**REQUIREMENT:** Everything from the line containing "Task: Open Mr.Homewerk's profile avatar" through the last line of the listing below should be returned exactly, except for pictures.

::::::::::

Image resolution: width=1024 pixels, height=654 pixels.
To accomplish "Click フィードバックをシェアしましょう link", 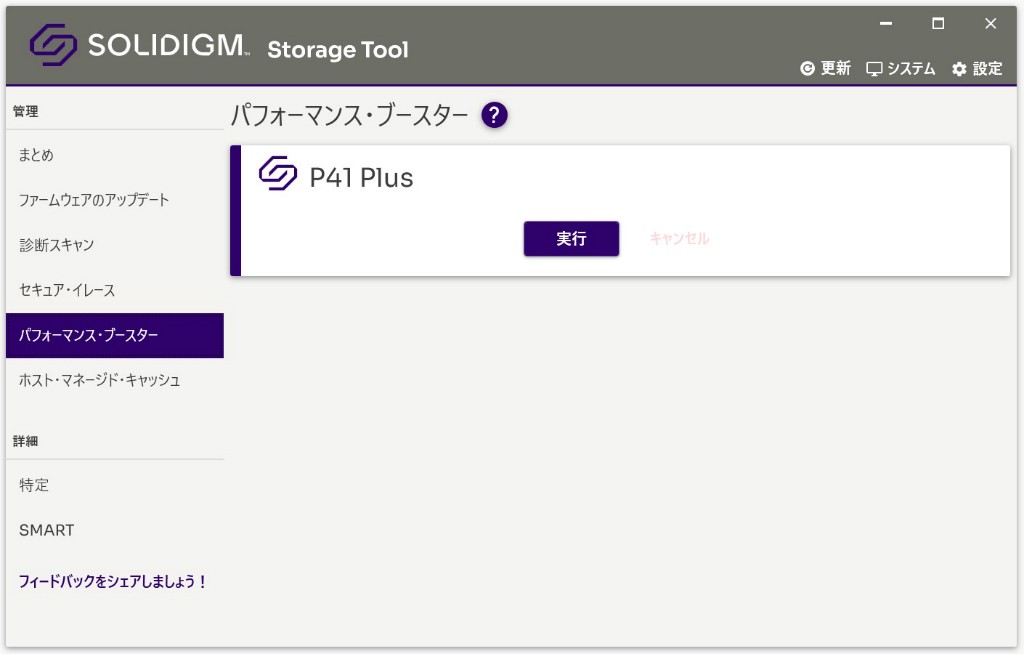I will (112, 581).

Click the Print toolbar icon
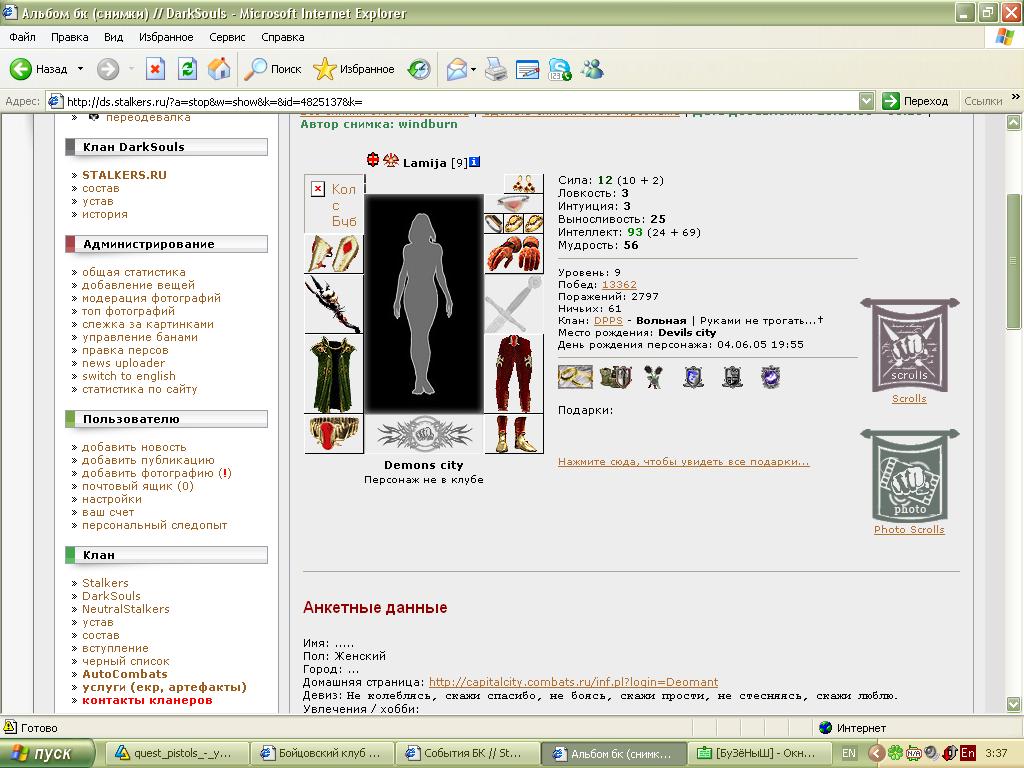pos(496,69)
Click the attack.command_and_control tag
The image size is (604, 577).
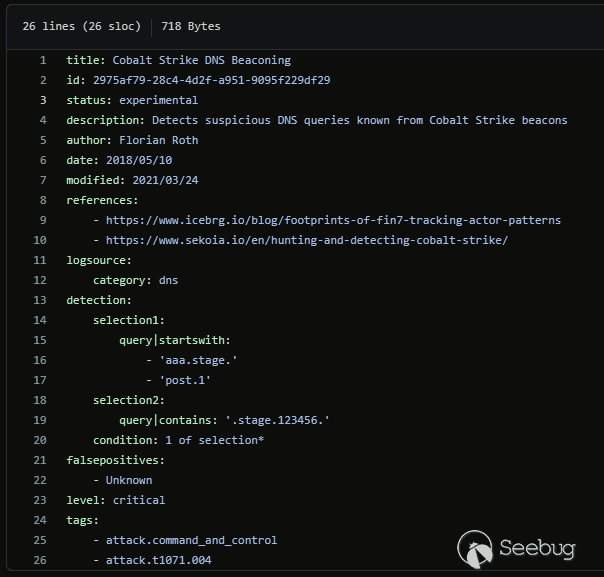coord(191,540)
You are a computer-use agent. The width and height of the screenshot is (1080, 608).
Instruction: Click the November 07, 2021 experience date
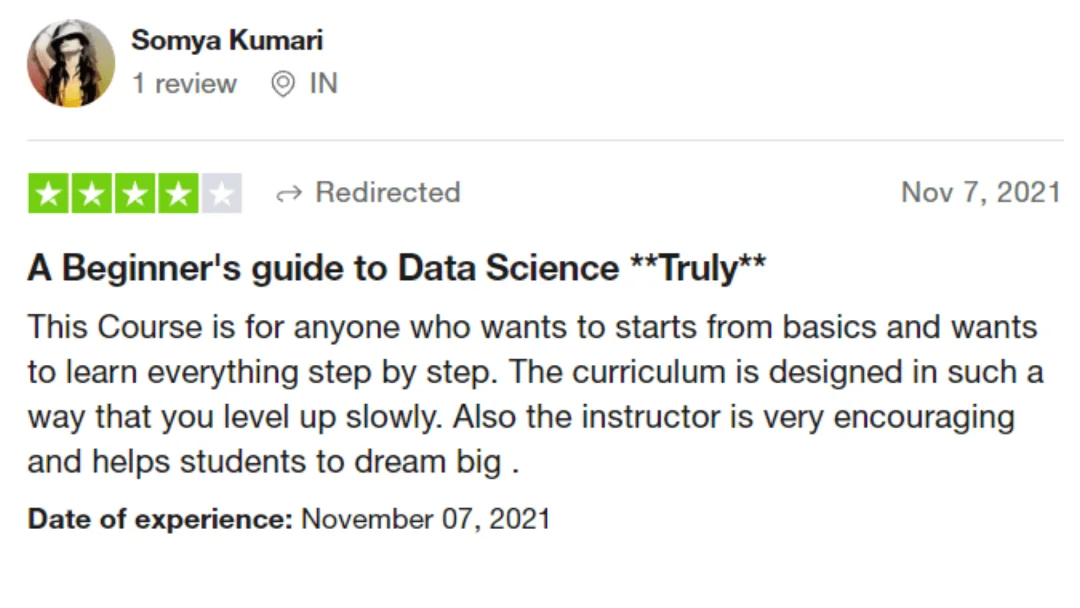[426, 518]
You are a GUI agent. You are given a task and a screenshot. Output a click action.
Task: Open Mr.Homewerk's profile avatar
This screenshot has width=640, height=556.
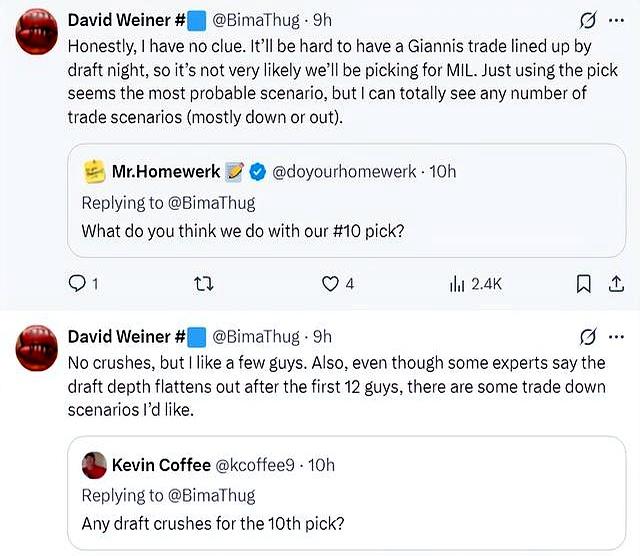click(94, 171)
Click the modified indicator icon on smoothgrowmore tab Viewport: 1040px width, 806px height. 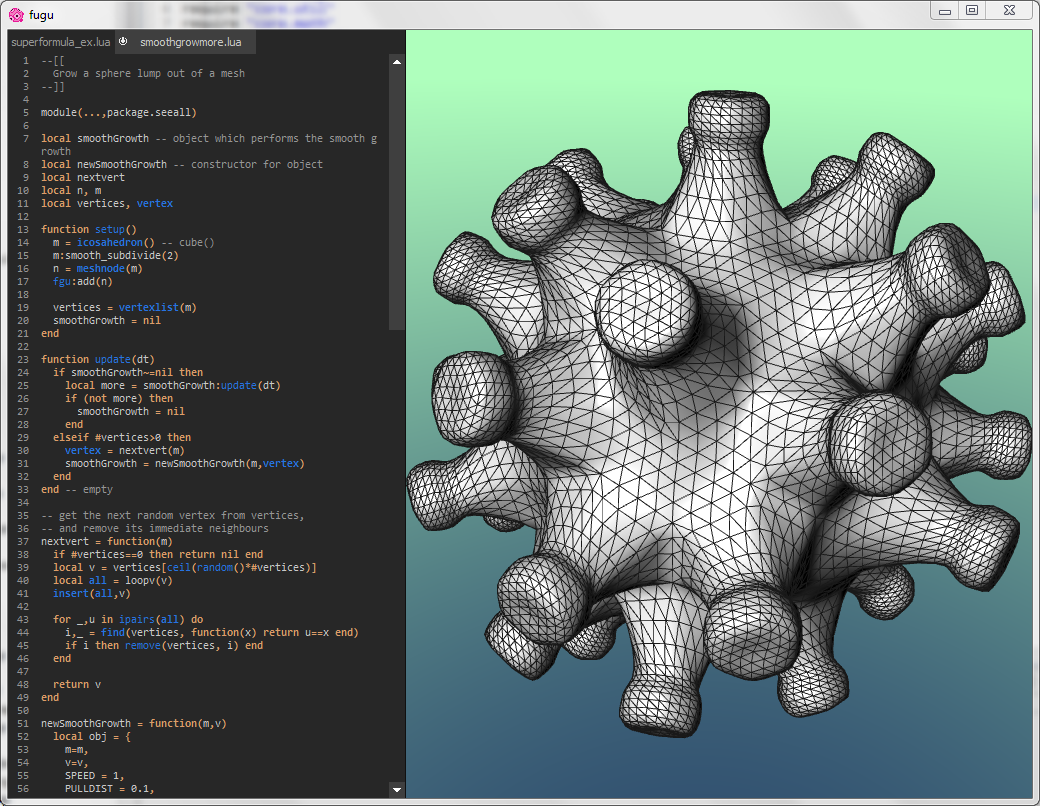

::::::::::

**EXERCISE RESULT:**
Task: Open Mr.Homewerk's profile avatar
This screenshot has width=640, height=556.
click(94, 171)
Click the modified indicator icon on smoothgrowmore tab Viewport: 1040px width, 806px height. 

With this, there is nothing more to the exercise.